→ **What the task asks**: Copy out each line of the material below that holds the string "input".

(Beginning of Data supplied)

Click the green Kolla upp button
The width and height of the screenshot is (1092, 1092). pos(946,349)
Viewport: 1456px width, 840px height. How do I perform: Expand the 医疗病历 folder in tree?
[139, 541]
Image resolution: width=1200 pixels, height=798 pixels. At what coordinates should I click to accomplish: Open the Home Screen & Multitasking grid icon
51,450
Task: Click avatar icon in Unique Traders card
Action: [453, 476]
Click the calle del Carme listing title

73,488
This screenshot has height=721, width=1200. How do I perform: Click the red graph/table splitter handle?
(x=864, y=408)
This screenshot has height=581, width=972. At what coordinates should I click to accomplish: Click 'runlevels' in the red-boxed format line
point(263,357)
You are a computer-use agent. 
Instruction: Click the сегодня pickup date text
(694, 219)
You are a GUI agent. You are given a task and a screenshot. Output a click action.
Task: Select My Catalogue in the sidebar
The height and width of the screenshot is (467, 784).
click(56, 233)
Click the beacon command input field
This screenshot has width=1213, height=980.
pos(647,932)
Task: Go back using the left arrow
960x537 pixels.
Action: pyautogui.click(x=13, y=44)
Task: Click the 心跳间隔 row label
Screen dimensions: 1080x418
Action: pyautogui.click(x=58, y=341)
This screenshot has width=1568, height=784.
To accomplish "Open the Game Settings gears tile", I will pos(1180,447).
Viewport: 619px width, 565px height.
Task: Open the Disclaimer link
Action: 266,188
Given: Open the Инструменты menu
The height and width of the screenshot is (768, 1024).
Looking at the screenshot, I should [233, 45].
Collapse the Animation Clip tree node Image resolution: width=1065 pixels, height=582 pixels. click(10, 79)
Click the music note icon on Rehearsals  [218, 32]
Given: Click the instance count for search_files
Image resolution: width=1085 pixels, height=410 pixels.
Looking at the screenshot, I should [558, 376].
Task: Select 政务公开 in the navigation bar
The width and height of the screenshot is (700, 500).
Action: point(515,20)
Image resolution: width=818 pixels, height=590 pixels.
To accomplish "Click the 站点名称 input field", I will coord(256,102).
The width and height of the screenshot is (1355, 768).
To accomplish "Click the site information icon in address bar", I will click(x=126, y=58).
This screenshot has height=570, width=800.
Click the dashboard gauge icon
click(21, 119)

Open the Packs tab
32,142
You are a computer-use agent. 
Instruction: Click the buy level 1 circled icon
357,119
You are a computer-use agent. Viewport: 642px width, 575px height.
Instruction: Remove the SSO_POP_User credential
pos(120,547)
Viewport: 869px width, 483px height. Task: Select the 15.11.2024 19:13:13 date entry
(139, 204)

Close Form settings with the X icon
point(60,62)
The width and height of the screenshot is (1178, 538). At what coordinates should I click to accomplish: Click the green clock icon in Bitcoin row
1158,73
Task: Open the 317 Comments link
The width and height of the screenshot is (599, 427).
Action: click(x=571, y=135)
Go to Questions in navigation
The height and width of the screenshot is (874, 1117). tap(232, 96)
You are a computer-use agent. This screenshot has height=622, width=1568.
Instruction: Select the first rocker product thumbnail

(End of Data supplied)

→ **Answer to the exercise**:
Click the beacon command input field
To accomplish "Click the 站点名称 input field", I will coord(256,102).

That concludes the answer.